Linux in a Windows World

by Roderick W Smith
February 2005
Beginner content levelBeginner
496 pages
16h 10m
English
O'Reilly Media, Inc.
Content preview from Linux in a Windows World

Configuring POP and IMAP Servers

SMTP servers tend to attract a lot of attention; after all, Internet mail delivery runs mostly over SMTP. Still, pull mail protocols—POP and IMAP—are just as important in many situations. Typically, users configure their desktop computers’ email clients to contact POP or IMAP servers in order to read their incoming mail. Knowing how to handle these servers’ configurations is therefore quite important. In the simplest cases, this requires launching the servers and setting authentication options. Most sophisticated servers provide additional options, though.

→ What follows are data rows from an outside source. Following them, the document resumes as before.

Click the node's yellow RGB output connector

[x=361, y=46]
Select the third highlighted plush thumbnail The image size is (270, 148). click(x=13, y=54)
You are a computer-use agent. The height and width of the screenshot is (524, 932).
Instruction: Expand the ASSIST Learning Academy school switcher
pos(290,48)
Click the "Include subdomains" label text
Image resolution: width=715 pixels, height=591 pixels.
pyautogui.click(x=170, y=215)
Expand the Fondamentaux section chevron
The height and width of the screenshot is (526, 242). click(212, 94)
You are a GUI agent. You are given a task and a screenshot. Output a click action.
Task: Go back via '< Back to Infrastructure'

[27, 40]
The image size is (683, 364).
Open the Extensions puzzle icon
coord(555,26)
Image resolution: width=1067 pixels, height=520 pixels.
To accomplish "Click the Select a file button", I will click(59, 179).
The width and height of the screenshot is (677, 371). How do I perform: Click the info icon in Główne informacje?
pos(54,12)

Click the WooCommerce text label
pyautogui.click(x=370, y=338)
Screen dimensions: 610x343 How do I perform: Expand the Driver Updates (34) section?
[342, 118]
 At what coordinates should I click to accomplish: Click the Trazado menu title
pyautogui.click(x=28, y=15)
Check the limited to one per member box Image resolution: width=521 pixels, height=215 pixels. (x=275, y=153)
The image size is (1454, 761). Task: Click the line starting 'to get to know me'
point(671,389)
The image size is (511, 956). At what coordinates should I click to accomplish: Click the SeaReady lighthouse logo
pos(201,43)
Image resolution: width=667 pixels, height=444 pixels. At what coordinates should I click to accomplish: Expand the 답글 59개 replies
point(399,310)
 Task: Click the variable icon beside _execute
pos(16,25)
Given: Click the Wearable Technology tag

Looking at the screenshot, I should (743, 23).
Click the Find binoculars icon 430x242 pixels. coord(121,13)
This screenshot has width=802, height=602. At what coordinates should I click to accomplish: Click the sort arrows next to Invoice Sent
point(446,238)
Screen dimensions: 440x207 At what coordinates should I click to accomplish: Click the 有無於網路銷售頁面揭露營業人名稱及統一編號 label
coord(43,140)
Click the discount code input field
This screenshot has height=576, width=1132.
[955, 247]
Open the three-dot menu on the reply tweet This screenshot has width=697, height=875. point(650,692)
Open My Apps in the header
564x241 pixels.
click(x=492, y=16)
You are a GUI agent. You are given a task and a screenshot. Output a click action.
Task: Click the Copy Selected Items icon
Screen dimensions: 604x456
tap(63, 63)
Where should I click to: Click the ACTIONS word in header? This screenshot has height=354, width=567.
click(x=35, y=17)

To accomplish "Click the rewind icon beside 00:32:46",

Launching POP and IMAP Servers

POP and IMAP servers vary in how they’re launched. For the popular and simple UW IMAP, the typical method of launching and controlling the server is via a super server. (This method doesn’t scale up very well, though, so for a busy server system, you might want to look into launching the server via a SysV startup script, or even running a server that uses this configuration by default.) On distributions that use xinetd as the super server, the UW IMAP package typically ships with one or more files in /etc/xinetd.d . Typically, each file starts the server to handle a single protocol (POP or IMAP, sometimes with variants for different protocol versions or to add encryption). A typical entry looks like this:

service imap
{
  socket_type = stream
  protocol    = tcp
  wait        = no
  user        = root
  server      = /usr/sbin/imapd
  disable     = yes
}

Most distributions disable most or all of the ...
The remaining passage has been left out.